Wilda Hayatun Nufus - detikNews
Rabu, 26 Feb 2020 13:08 WIB
Spanduk sindiran ke Anies Baswedan soal banjir
Spanduk sindiran ke Anies Baswedan soal banjir (Foto: Wilda Hayatun Nufus/detikcom)
Jakarta -

Ada spanduk bernada sindiran soal banjir kepada Gubernur DKI Jakarta Anies Baswedan. Spanduk itu terpampang di dua titik di Jakarta Pusat.

Pantauan detikcom di lokasi, Rabu (26/2/2020), spanduk tersebut ada di Jalan Tugu proklamasi yang mengarah ke Jalan Diponegoro, Jakarta Pusat. Spanduk selanjutnya ada di Jalan Diponegoro yang mengarah ke Salemba.


Spanduk itu bertuliskan 'BANJIR KOTANYA, HABIS APBDNYA, TERTIPU WARGANYA' dengan tulisan berwarna kuning. Kemudian ada juga tulisan 'MUNDUR AJE DEH!' dengan tulisan berwarna merah.

Tulisan di spanduk itu dicetak dengan huruf kapital. Di samping tulisan bernada sindiran itu, terpampang foto wajah Anies Baswedan yang mengenakan seragam dinasnya dengan pose semringah.

Belum diketahui siapa yang memasang spanduk ini. Namun, sejumlah pengendara yang melintas beberapa kali terlihat memperhatikan spanduk tersebut.

Spanduk sindiran ke Anies Baswedan soal banjirSpanduk sindiran ke Anies Baswedan soal banjir Foto: Wilda Hayatun Nufus/detikcom


Seperti diketahui, lagi-lagi DKI Jakarta dilanda banjir setelah hujan deras mengguyur pada Selasa (25/2) kemarin. Gubernur DKI Jakarta Anies Baswedan menjadi sorotan karena bencana banjir terus berulang. Solusi Anies dalam menangani banjir Jakarta pun dipersoalkan.

Sebagaimana diketahui, Jakarta sudah berulang kali dilanda banjir di awal tahun 2020. Tercatat, banjir pernah terjadi pada 1 Januari 2020, 23 Febuari 2020 dan kini 25 Februari 2020. Berdasarkan data terbaru BPBD DKI, hingga kini masih ada 9.890 jiwa yang masih mengungsi di 82 lokasi pengungsian akibat banjir kemarin.

Anies Kunjungi Titik-titik Banjir di Jakarta Hari Ini

Gubernur DKI Jakarta Anies Baswedan hari ini diketahui berkunjung ke titik-titik banjir di Jakarta. Berdasarkan informasi dari Pemprov DKI Jakarta, Anies melakukan kunjungan ke Pulogadung, Jakarta Timur.

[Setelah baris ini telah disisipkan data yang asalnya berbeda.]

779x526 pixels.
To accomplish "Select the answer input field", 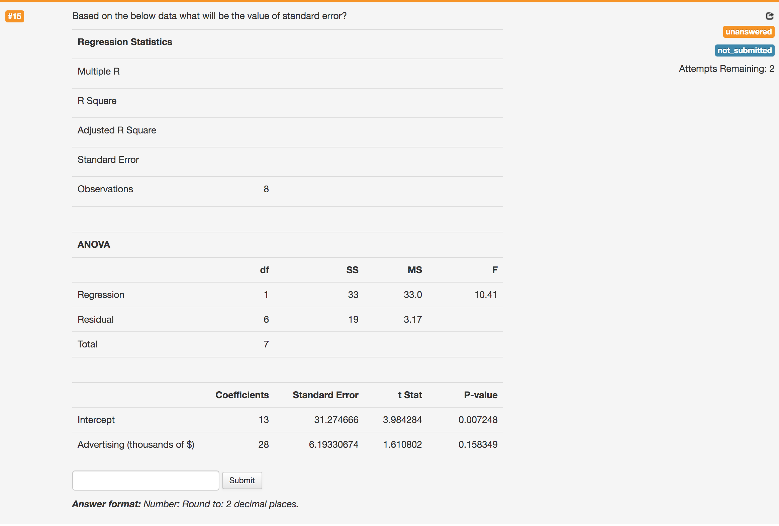I will [145, 480].
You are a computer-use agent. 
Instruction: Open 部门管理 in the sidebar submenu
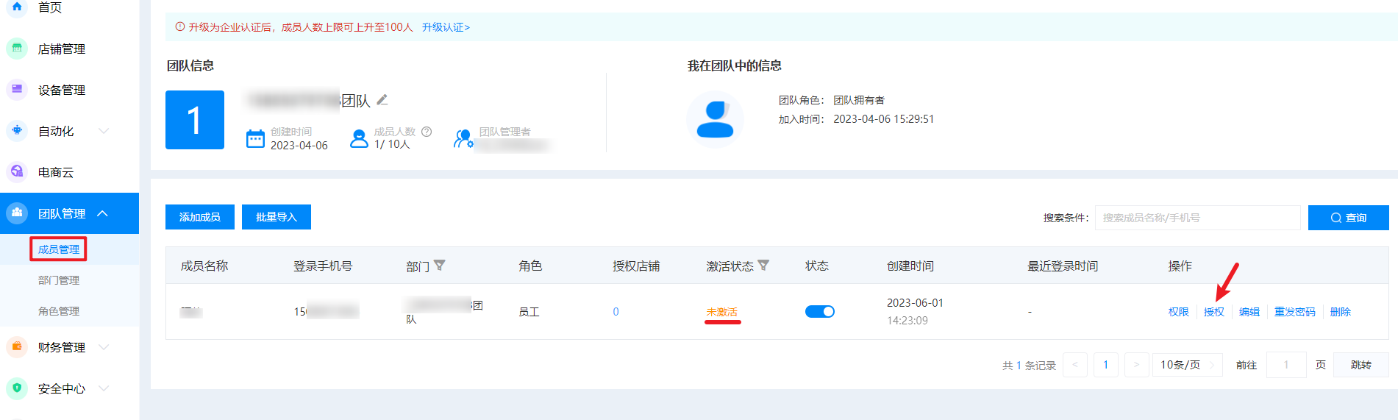59,280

Hal itu juga terlihat dari postingan Instagram story yang diunggah Anies. Sekitar pukul 11.38 WIB Anies berada di Pulogadung. Dia membubuhi keterangan 'meninjau penuntasan penanganan banjir' dalam setiap unggahannya. Selain Pulogadung, Anies juga mengunjungi kawasan Rawa Indah di Jakarta Utara.

Pada Selasa (25/2) lalu, Anies juga memantau banjir Pintu Air Manggarai untuk mengecek kondisi banjir di Jakarta. Anies mengatakan pihaknya tengah bekerja guna menangani banjir.


"Penanganannya sedang kami kerjakan, karena itu kalau boleh izinkan kami bekerja sehingga fokusnya pada warga Jakarta," kata Anies di Pintu Air Manggarai, Jakarta Selatan, Selasa (25/2).

Anies mengatakan fokusnya kali ini memastikan semua warga yang terkena dampak banjir bisa dievakuasi. Kesehatan dan ketersediaan logistik di tempat pengungsian, lanjut Anies, juga menjadi fokus.

"Tempat pengungsian makanannya cukup, kesehatan terjamin sehingga mereka bisa kembali ke rumahnya ketika banjir surut," ujar Anies.

Sekda DKI Bela Anies: Baru 2 Tahun

Sekretaris Daerah (Sekda) DKI Jakarta, Saefullah membela Gubernur DKI Jakarta Anies Baswedan soal kemunculan spanduk yang menyindir penanganan banjir di DKI. Saefullah meminta masyarakat memberikan kesempatan kepada Anies dalam penanganan banjir.

"Kerja baru dua tahun. kemarin, ah sudah lah. Kasih terus kesempatan sampai masanya dua tahun ini....kemarin juga disampaikan oleh Bang Yos juga. Tidak ada satupun gubernur yang luput di masanya dari banjir. Artinya setiap tahun musim banjir pasti banjir," kata Saefullah di Balai Kota DKI, Jalan Medan Merdeka Selatan, Jakarta Pusat, Rabu (26/2/2020).

Saefullah mengatakan Pemprov DKI tetap memikirkan antisipasi banjir di Jakarta. Dia membandingkan dengan kota lainnya di Pulau Jawa yang juga mengalami banjir.

"Itu pasti. Pulau Jawa dari Banten, Tangerang, Jakarta, Bogor, Jawa barat di berbagai kotanya, Jawa tengah di berbagai kotanya, Jawa Timur di berbagai kotanya ada banjir," ujarnya.

"Jadi dinikmati saja. Itu soal manajemen air. Tubuh kita 2/3 persen air. Sering keluar air banyak, kepala, atau mana, air mata aja harus ada manajemen," sambungnya.